* _DIRECTIONS_:
What must be written out is each line from the one holding "AFA Tour Seminars" through the end of the records, word for word, minus any pictures.

————

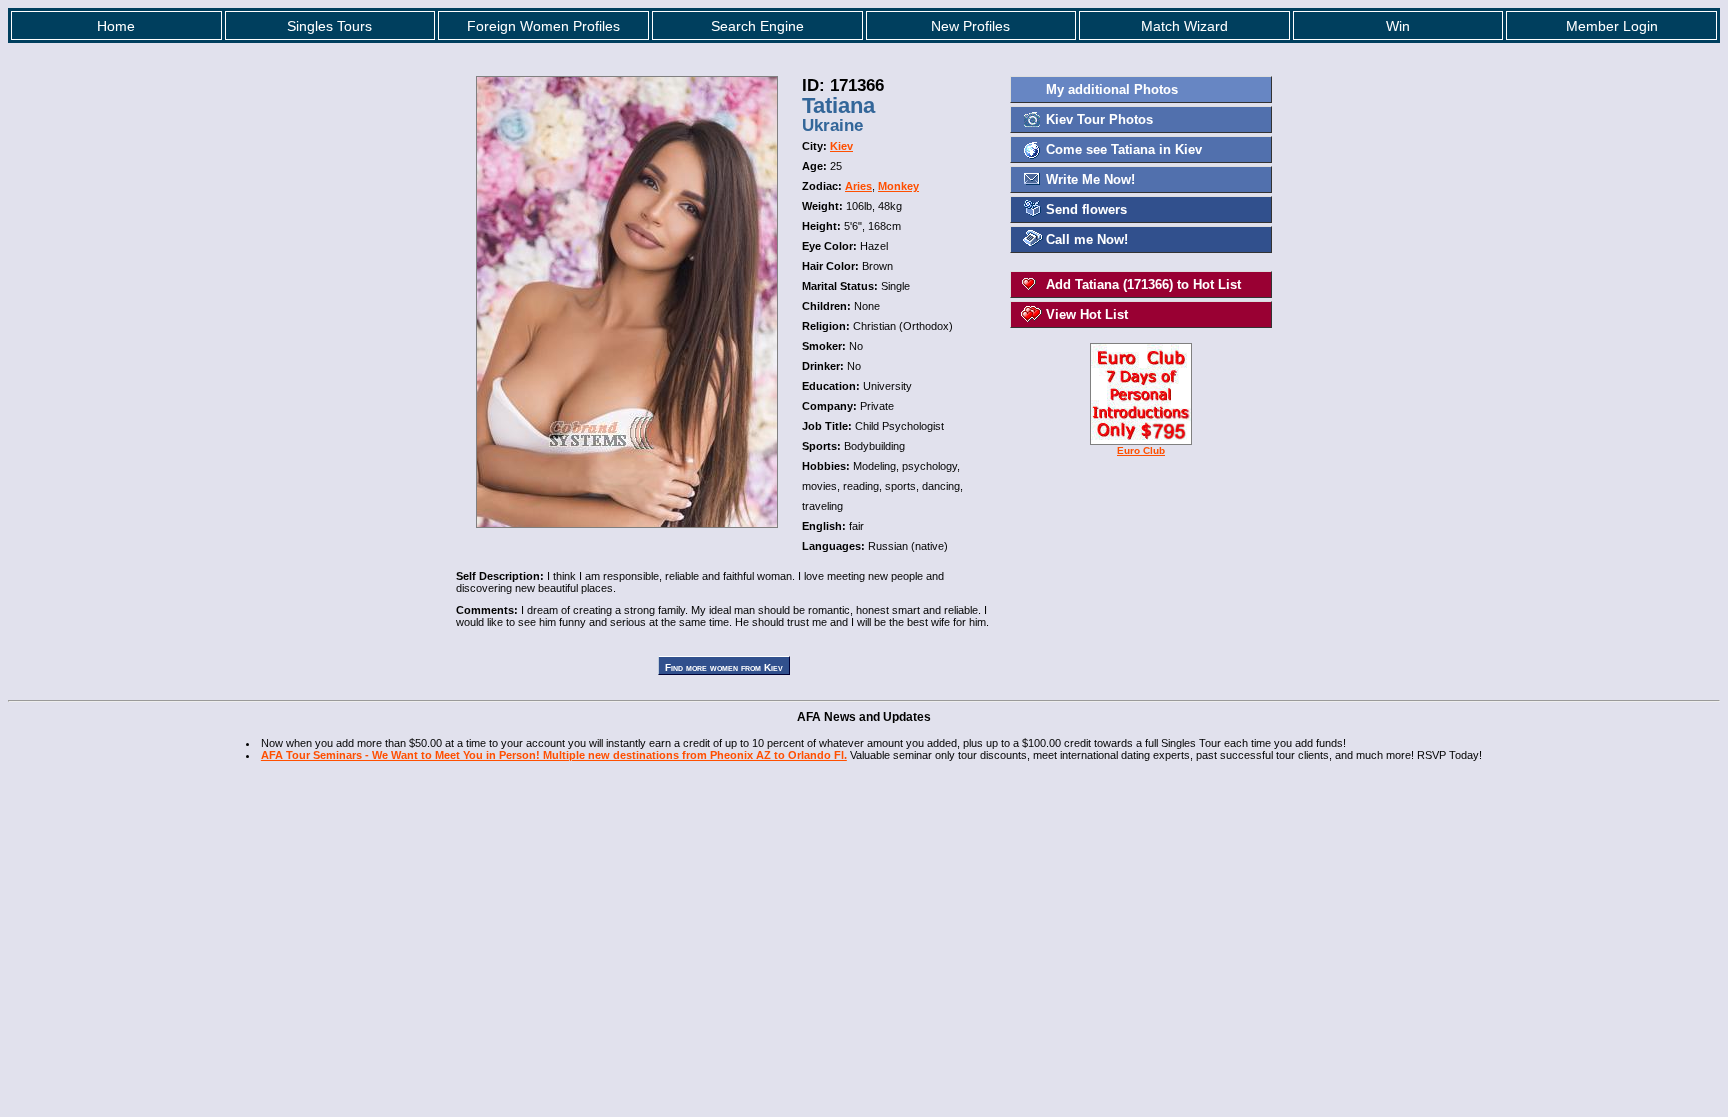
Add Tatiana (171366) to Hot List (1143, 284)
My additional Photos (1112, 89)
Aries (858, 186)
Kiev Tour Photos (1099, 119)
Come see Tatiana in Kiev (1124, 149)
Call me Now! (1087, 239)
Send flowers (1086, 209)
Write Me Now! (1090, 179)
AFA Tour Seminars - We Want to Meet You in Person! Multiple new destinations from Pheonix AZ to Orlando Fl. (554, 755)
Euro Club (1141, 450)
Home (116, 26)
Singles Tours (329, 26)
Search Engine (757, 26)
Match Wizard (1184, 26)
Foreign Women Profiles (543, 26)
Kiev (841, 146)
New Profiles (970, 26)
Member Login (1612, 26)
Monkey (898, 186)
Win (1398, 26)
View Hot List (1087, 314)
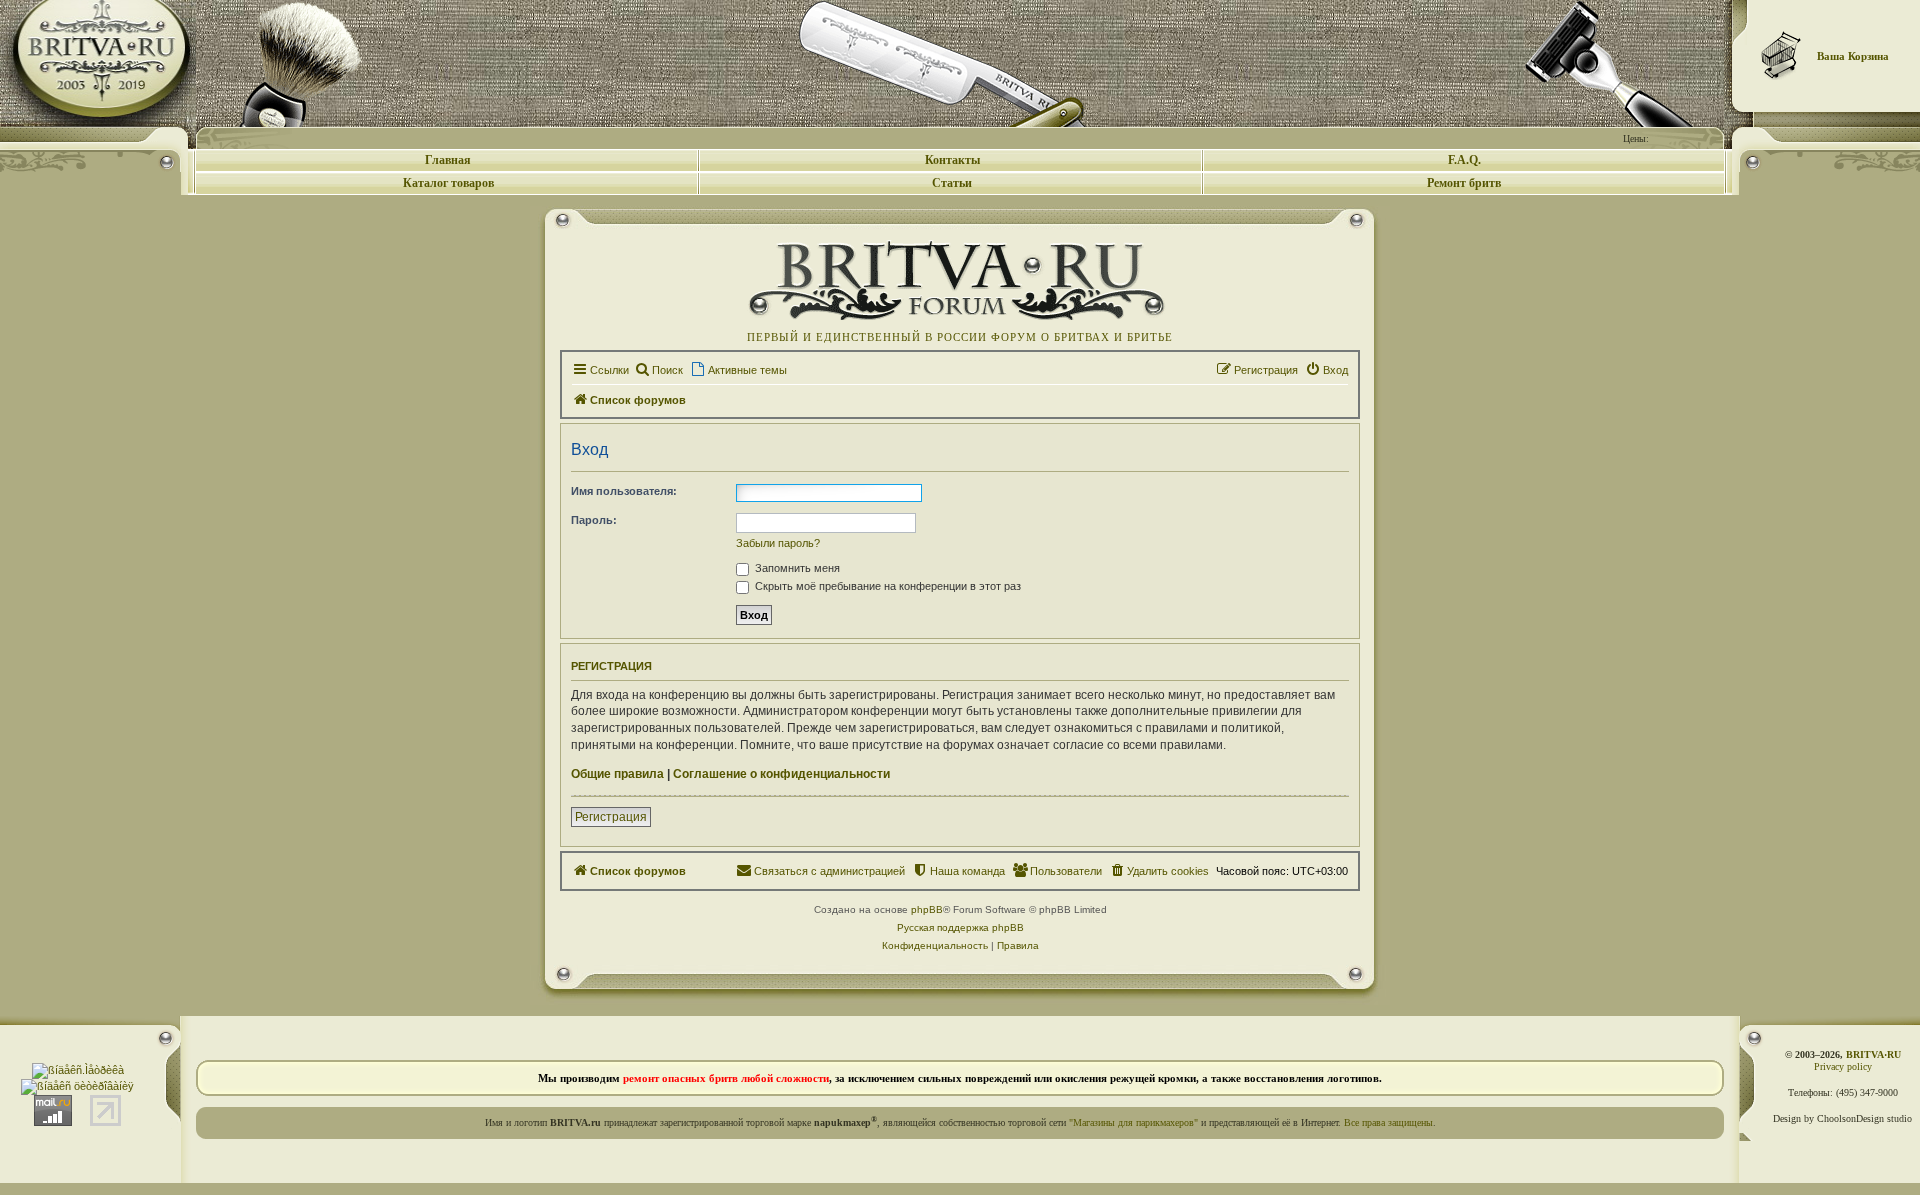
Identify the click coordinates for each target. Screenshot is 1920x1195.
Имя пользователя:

————

* _YOUR RESPONSE_:
AFA Tour Seminars - We Want to Meet You in Person! Multiple new destinations from Pheonix AZ to Orlando Fl. (554, 755)
Euro Club (1141, 450)
Home (116, 26)
Singles Tours (329, 26)
Search Engine (757, 26)
Match Wizard (1184, 26)
Foreign Women Profiles (543, 26)
Kiev (841, 146)
New Profiles (970, 26)
Member Login (1612, 26)
Monkey (898, 186)
Win (1398, 26)
View Hot List (1087, 314)
Identify the click coordinates for each target. Screenshot is 1920x1195.
Имя пользователя:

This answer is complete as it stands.